During a conference in Nashville, Tenn., the Southern Baptist Convention elected Ed Litton, senior pastor of the Redemption Church in Saraland, Ala. He won 52 percent of the vote.

Speaking at a news conference after the vote, Litton said, “We have to work and iron out some of our differences. Going forward, my goal is to build bridges, not walls.”


“We want to be on the front lines of leading people to know God loves them,” he continued.

According to The New York Times, Litton beat back a challenge from Mike Stone, a Georgia pastor who was backed by the Conservative Baptist Network. The group, which was founded last year, has accused the convention of moving too far to the left and sought to move the denomination further to the right.

Litton beat Stone by 4 percentage points. 

Litton was nominated by Fred Luter, the first Black leader to serve as president of the convention. According to The Nashville Tennessean, Luter said Litton was the leader needed as African Americans grow more disconnected from the religion.

During his news conference, Litton addressed the issue related to minorities.

“The first thing I say is we want you here, we love you here. We can’t reach every man, woman, boy and girl in this nation without you here and I’m just so grateful for my brothers and sisters in Christ in color. We have much to learn from them," he said.

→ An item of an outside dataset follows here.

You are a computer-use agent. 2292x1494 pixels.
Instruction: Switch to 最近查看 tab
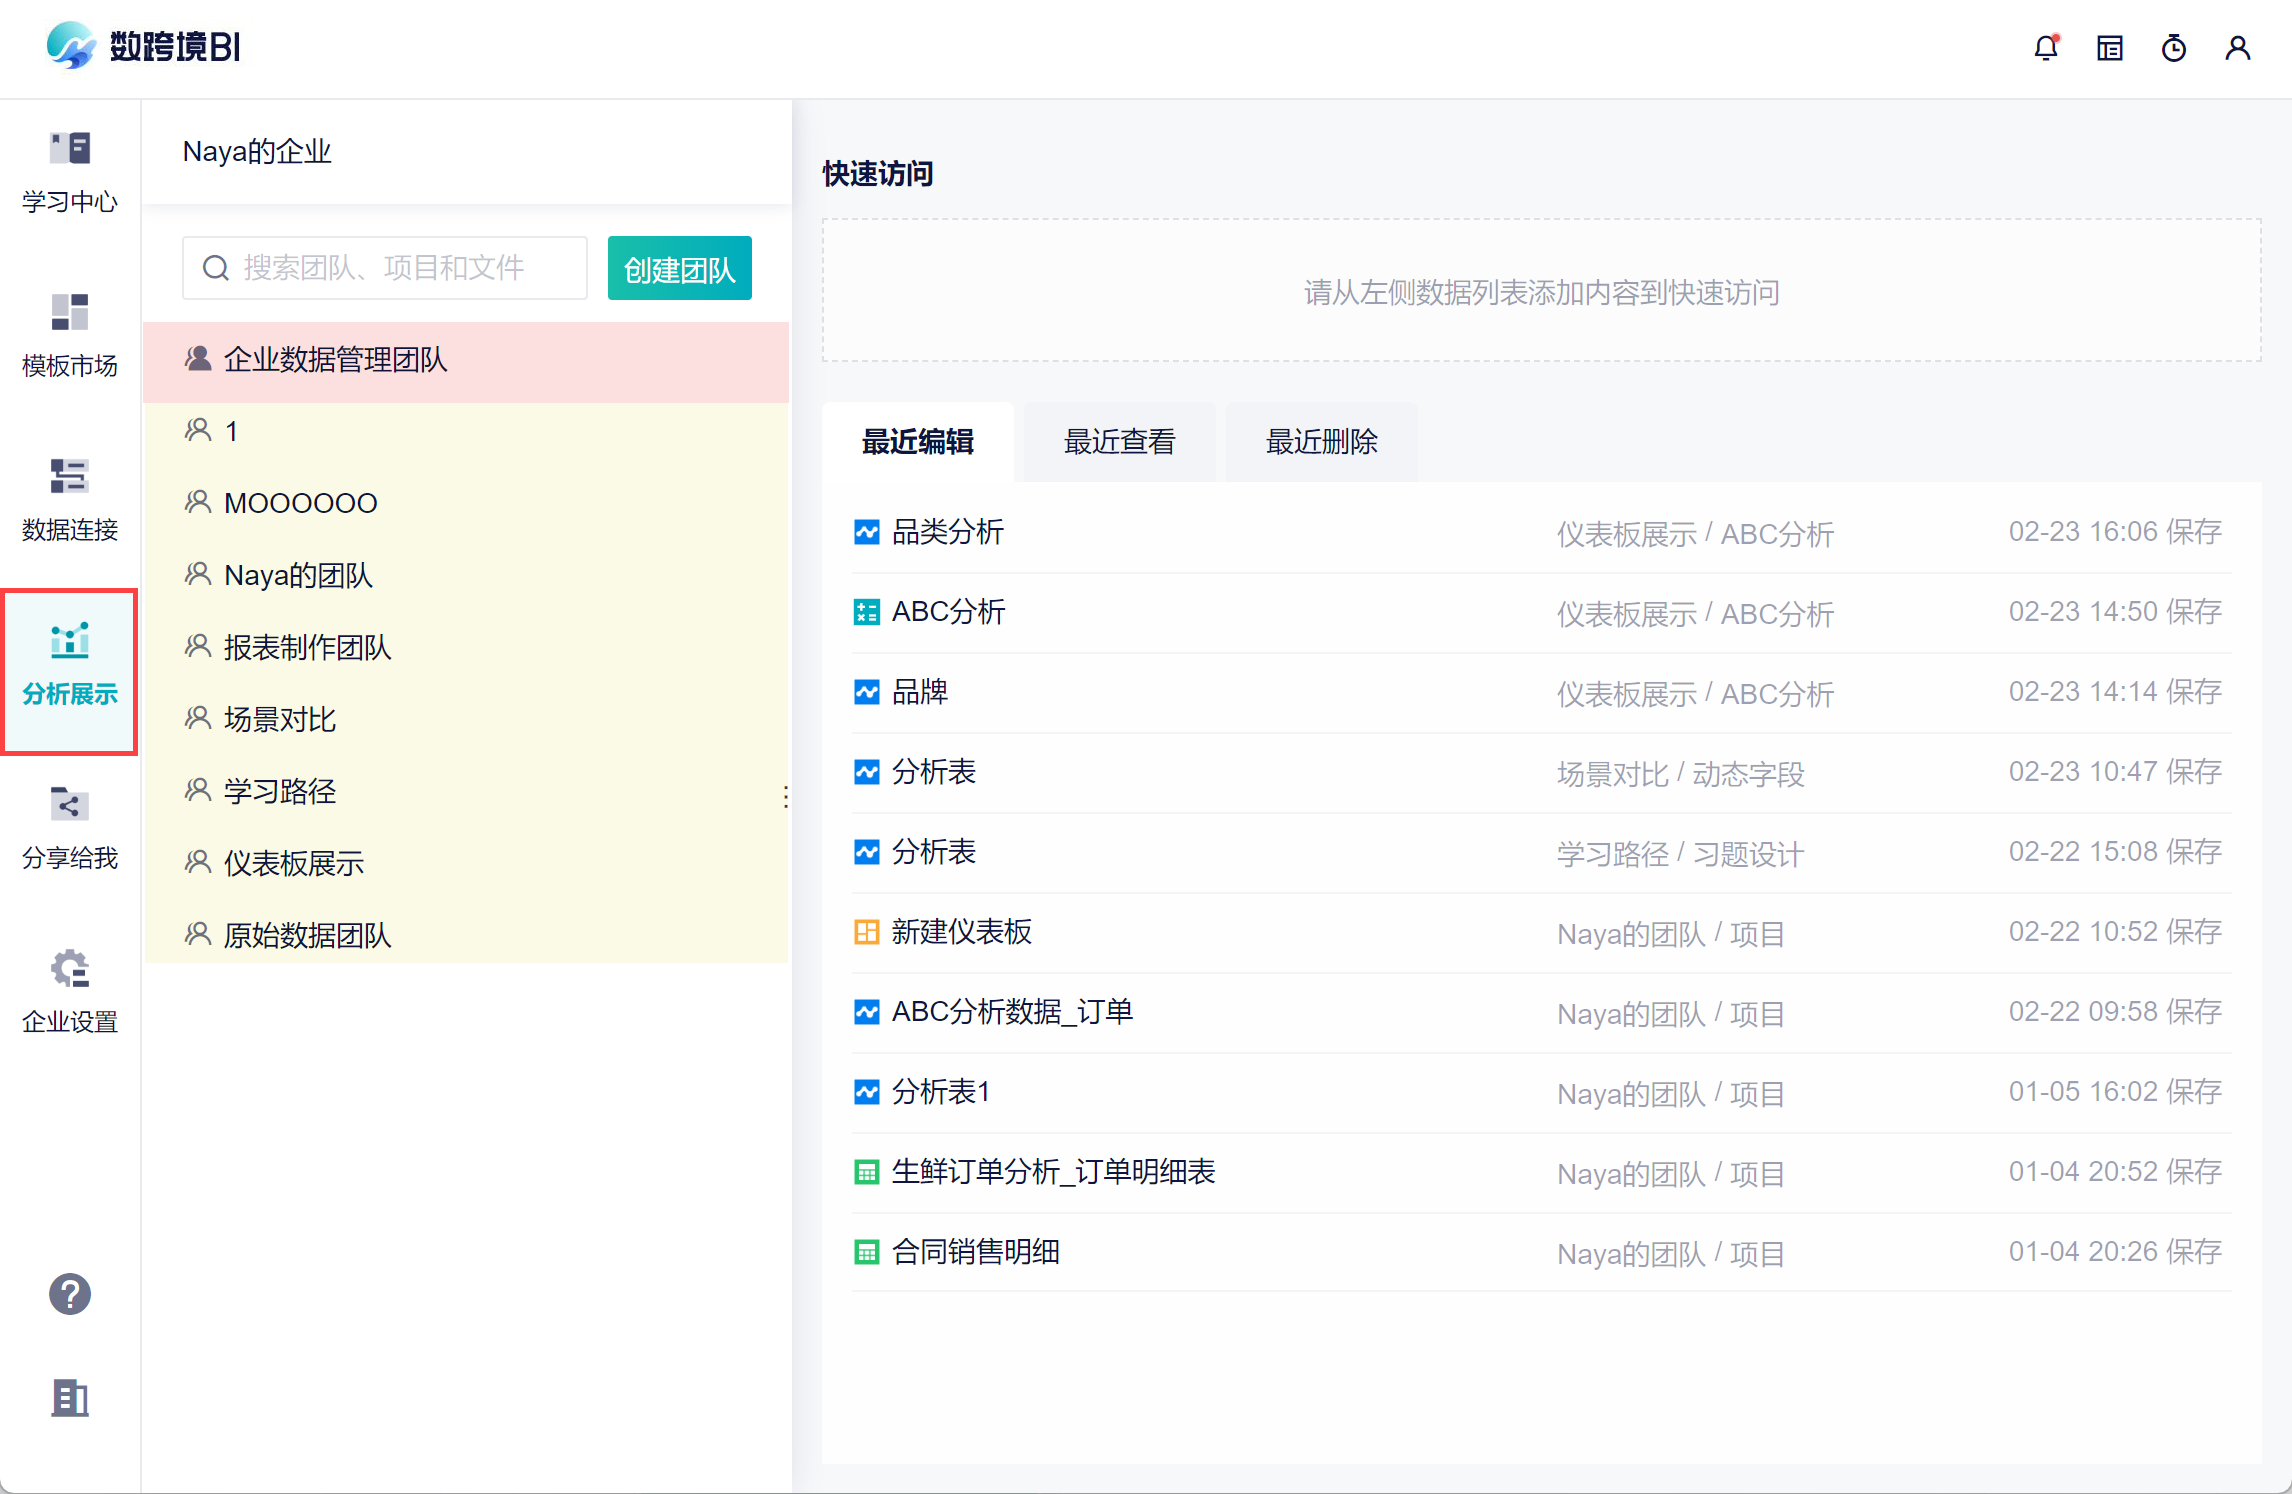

Also during the meeting, the convention considered a resolution rejecting critical race theory, which has become a target for conservatives.

The convention passed a resolution on race, though it did not explicitly address critical race theory, according to The Washington Post.

Instead, the resolution said, “We reject any theory or worldview that finds the ultimate identity of human beings in ethnicity or in any other group dynamic.”